Requirement
Starting from the line containing "You are a computer-use agent. This", write out the rest of the entries exactly, through the final line, including nothing else.

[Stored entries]

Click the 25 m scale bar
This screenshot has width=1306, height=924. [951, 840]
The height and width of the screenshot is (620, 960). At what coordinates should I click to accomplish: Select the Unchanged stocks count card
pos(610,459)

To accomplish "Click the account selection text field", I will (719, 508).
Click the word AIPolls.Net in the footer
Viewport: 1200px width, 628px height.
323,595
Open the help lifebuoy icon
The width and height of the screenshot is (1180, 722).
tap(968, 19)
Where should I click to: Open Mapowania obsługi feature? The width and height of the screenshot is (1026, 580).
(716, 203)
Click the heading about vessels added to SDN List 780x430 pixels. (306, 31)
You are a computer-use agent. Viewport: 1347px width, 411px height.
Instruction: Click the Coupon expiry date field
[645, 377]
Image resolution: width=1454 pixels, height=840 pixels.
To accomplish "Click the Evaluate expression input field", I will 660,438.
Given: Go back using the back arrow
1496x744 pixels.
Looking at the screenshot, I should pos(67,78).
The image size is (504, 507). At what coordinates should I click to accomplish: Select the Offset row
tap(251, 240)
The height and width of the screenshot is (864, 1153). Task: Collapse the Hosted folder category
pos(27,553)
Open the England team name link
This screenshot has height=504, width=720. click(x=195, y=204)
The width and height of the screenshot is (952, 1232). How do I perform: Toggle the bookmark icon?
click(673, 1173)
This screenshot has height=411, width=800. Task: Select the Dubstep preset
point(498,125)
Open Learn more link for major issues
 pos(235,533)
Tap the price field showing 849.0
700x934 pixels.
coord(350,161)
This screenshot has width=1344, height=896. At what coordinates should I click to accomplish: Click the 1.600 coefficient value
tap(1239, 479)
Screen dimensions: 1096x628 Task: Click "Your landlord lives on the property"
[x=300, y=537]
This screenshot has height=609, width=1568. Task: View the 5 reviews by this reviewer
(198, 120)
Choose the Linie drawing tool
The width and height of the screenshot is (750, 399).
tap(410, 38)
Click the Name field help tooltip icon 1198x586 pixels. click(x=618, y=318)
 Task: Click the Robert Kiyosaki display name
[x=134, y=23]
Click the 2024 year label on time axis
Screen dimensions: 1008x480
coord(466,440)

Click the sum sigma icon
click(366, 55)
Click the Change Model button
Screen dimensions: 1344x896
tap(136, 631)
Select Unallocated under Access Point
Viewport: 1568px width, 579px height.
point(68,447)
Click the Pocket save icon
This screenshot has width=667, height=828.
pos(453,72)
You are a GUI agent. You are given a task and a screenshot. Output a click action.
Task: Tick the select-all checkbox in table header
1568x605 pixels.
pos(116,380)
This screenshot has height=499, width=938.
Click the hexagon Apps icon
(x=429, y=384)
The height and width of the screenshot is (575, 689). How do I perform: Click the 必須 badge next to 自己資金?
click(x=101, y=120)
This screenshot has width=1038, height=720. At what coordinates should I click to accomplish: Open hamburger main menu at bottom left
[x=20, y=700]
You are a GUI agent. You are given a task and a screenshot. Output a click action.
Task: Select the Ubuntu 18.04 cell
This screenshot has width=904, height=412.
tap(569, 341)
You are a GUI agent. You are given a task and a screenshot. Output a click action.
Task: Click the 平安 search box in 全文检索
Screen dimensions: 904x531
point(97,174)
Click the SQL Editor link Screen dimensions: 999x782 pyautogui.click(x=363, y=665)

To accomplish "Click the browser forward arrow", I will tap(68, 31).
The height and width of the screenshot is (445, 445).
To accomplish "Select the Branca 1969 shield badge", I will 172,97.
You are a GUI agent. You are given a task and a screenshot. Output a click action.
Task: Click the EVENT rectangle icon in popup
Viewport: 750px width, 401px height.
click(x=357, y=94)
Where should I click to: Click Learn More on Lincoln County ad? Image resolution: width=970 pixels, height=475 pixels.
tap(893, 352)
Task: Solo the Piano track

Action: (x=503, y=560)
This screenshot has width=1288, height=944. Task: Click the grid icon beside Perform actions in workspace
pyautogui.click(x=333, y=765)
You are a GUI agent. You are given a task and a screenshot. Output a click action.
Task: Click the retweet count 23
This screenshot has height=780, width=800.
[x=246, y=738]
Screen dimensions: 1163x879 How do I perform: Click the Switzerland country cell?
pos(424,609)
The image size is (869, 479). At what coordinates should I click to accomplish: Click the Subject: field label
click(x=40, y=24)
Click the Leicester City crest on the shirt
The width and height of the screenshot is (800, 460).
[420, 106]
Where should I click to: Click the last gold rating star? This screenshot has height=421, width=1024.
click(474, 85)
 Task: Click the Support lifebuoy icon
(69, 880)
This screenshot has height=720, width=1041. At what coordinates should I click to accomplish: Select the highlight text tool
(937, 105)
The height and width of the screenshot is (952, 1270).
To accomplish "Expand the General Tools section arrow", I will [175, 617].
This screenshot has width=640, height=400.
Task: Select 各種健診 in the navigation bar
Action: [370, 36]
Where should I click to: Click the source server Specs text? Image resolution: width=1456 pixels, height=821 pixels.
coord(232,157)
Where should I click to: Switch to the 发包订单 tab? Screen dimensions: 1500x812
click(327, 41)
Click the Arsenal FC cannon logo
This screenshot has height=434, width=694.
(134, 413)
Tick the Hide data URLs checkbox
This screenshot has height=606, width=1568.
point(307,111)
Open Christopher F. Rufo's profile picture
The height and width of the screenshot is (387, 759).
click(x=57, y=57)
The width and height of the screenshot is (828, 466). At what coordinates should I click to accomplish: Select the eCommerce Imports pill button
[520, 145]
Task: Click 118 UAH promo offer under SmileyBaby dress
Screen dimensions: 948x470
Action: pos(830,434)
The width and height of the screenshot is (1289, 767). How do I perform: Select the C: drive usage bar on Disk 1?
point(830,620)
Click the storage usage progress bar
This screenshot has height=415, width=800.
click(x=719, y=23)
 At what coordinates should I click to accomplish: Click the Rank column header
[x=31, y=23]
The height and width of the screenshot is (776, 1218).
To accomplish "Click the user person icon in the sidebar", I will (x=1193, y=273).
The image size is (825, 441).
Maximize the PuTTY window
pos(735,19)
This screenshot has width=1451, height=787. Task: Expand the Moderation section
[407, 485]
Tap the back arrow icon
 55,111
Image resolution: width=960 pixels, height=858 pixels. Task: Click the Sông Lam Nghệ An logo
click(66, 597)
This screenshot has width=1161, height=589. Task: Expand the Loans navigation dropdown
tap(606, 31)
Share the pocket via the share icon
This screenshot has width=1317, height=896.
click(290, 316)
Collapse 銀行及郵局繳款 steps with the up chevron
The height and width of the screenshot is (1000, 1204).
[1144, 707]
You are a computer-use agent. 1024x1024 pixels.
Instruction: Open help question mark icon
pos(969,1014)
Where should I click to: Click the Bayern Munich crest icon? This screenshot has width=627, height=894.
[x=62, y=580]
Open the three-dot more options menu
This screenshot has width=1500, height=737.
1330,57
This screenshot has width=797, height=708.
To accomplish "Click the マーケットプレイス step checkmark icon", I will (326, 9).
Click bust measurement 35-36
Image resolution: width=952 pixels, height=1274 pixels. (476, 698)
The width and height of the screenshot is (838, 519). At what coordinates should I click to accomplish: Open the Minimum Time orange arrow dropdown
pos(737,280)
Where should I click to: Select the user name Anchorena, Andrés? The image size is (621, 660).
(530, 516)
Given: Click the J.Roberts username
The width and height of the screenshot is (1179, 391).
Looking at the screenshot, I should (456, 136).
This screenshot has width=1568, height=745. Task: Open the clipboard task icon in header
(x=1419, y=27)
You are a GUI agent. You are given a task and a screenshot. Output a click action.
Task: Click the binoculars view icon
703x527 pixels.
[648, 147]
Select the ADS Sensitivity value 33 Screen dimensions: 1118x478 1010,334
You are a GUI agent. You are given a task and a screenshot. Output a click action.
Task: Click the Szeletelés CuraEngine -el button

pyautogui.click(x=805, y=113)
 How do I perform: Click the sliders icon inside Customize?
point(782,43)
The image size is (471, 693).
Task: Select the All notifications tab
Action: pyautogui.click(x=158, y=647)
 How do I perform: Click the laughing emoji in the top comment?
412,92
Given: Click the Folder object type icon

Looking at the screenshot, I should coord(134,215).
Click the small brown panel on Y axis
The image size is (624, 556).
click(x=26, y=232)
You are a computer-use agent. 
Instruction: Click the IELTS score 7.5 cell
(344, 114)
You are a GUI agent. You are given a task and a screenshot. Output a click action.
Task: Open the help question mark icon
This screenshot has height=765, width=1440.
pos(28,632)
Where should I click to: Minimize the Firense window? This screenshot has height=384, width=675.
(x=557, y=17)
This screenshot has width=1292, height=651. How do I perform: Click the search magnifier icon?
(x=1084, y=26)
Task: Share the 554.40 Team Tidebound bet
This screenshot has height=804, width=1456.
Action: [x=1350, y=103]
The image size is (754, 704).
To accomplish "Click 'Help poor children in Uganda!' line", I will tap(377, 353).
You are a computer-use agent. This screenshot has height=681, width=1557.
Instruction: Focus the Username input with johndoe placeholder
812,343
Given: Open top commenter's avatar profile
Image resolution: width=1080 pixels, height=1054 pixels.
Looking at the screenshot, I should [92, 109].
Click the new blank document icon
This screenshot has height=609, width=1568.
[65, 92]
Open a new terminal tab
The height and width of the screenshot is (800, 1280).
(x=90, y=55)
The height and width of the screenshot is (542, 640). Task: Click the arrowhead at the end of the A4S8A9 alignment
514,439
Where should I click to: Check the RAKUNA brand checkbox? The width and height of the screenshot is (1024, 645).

Written response
You are a computer-use agent. This screenshot has height=681, width=1557.
Instruction: Focus the Username input with johndoe placeholder
812,343
Given: Open top commenter's avatar profile
Image resolution: width=1080 pixels, height=1054 pixels.
Looking at the screenshot, I should [92, 109].
Click the new blank document icon
This screenshot has height=609, width=1568.
[65, 92]
Open a new terminal tab
The height and width of the screenshot is (800, 1280).
(x=90, y=55)
The height and width of the screenshot is (542, 640). Task: Click the arrowhead at the end of the A4S8A9 alignment
514,439
Where should I click to: Check the RAKUNA brand checkbox? The width and height of the screenshot is (1024, 645).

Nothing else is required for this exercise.